To force the static linking, you can enable .linkage = .static
in the addExecutable
function. And instead of using linkSystemLibrary2
, you can use addObjectFile
. The issue with this technique is that you have to do everything manually, and you cannot use pkg-config
to find the missing includes and libraries:
1pub fn build(b: *std.Build) void {
2 const target = b.standardTargetOptions(.{});
3 const optimize = b.standardOptimizeOption(.{});
4
5 const exe = b.addExecutable(.{
6 .name = "av1-transcoder",
7 .root_source_file = b.path("src/main.zig"),
8 .target = target,
9 .optimize = optimize,
10 .linkage = .static,
11 .link_libc = true,
12 });
13
14 exe.addIncludePath(.{
15 .src_path = .{ .owner = b, .sub_path = "src" },
16 });
17 exe.addIncludePath(.{
18 .src_path = .{ .owner = b, .sub_path = "/usr/include" },
19 });
20 exe.addObjectFile(.{ .src_path = .{
21 .owner = b,
22 .sub_path = "/usr/lib/libavcodec.a",
23 } });
24 exe.addObjectFile(.{ .src_path = .{
25 .owner = b,
26 .sub_path = "/usr/lib/libavutil.a",
27 } });
28 exe.addObjectFile(.{ .src_path = .{
29 .owner = b,
30 .sub_path = "/usr/lib/libavformat.a",
31 } });
32 exe.addObjectFile(.{ .src_path = .{
33 .owner = b,
34 .sub_path = "/usr/lib/libswresample.a",
35 } });
36 exe.addObjectFile(.{ .src_path = .{
37 .owner = b,
38 .sub_path = "/usr/lib/libSvtAv1Dec.a",
39 } });
40 exe.addObjectFile(.{ .src_path = .{
41 .owner = b,
42 .sub_path = "/usr/lib/libSvtAv1Enc.a",
43 } });
44
At this point, the generated artifact is a static executable:
1$ ldd ./zig-out/bin/av1-transcoder
2ldd: ./zig-out/bin/av1-transcoder: Not a valid dynamic program
Yay!
Small issue: Because the paths are hardcoded, it will be quite difficult to cross-compile the project at the moment.
Conclusion ๐
Zig C interop is almost impeccable, and at least way better than Go's.

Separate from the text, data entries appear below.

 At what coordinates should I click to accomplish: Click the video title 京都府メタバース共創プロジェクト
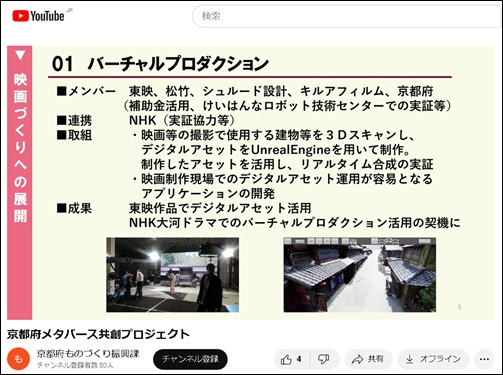pyautogui.click(x=98, y=334)
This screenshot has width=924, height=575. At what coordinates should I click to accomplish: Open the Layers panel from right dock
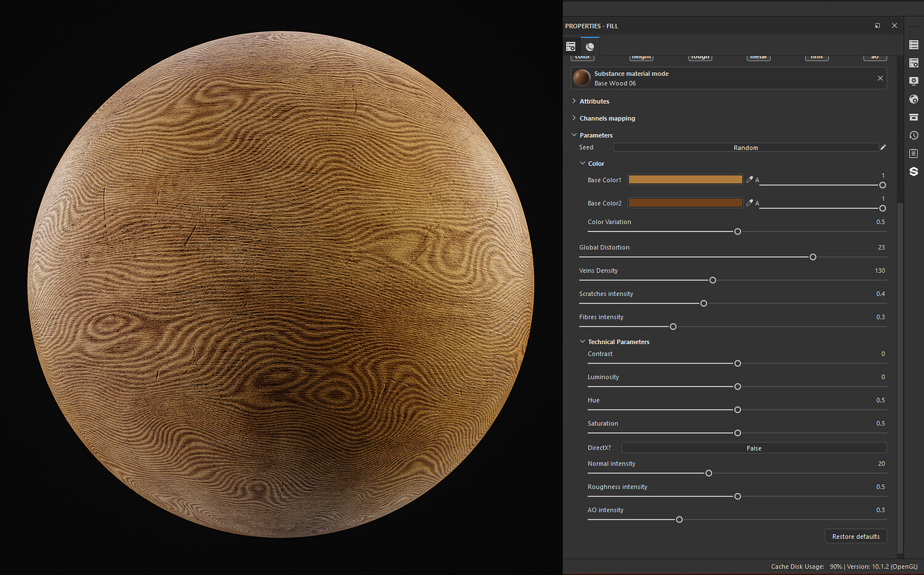click(x=914, y=45)
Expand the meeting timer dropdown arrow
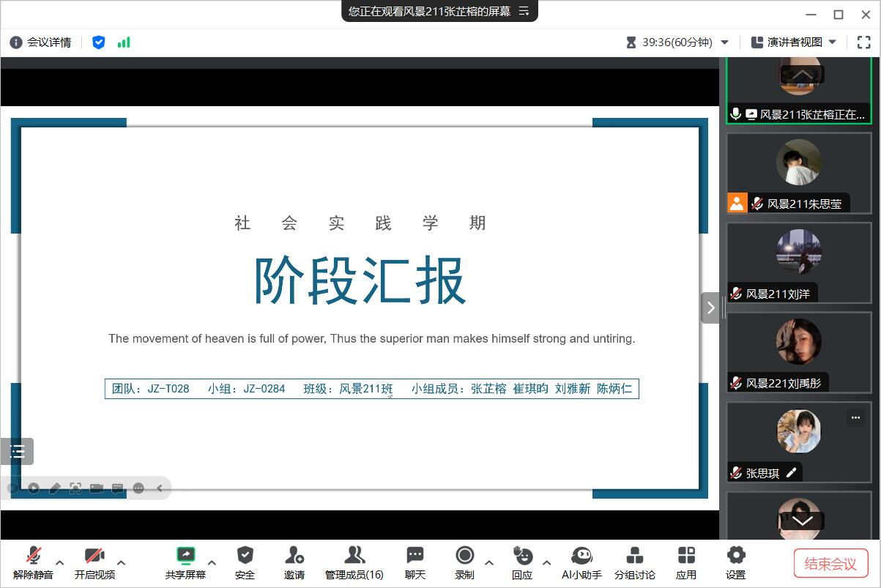Screen dimensions: 881x588 pos(725,42)
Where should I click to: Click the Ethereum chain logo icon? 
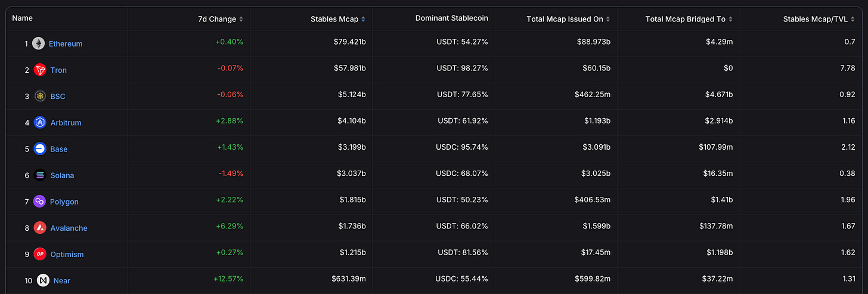39,44
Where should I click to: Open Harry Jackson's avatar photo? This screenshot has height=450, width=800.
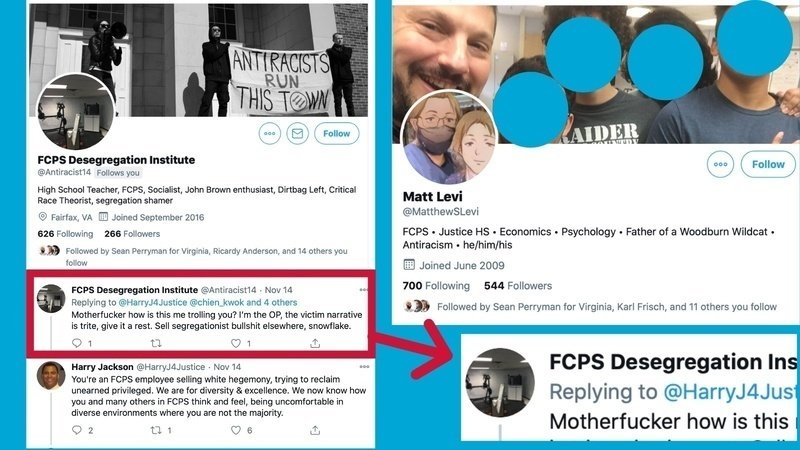click(51, 376)
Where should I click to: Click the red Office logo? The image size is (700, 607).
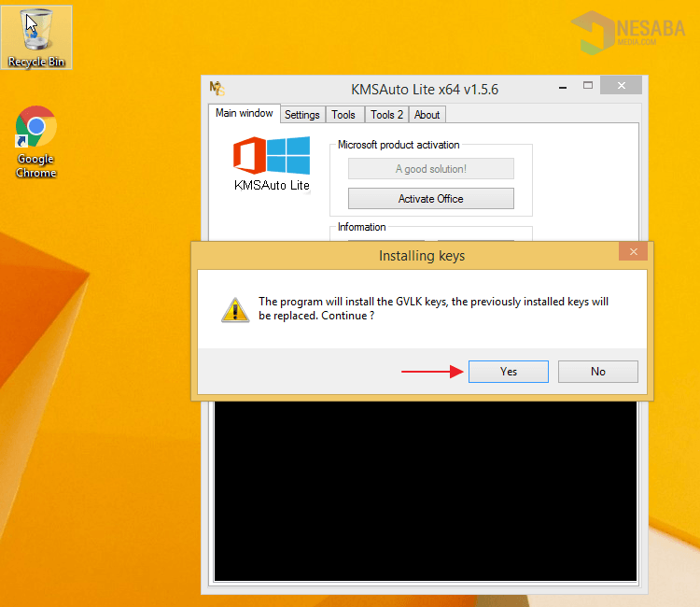(x=249, y=156)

Symbols are directly translated to Zig, and the memory management is quite easy to handle. The Zig API plugs well with the C API, making C code slightly safer.
However, the build system, while quite powerful, lacks of flexibility around the libc linking and pkg-config
support. Perhaps sticking to a Makefile would be better for now.
Overall, Zig presents some potential for low-level programming, or at least for dynamic libraries development. The features and syntax complement very well with C. But, I would still recommend C++ if you want to develop stable and production-ready software. While C++ is complex due to the richness of the language, C++ offers its kind of safety (smart pointers) which can help you avoid memory leaks and dangling pointers.
Lastly, because Zig is still in development, Zig lacks of high-level libraries and frameworks, which limits the use of Zig in production (no gRPC).
So, to conclude, I will use Zig for competitive programming and for basic API like my AV1 transcoder bot. But for production, I will stick to Go.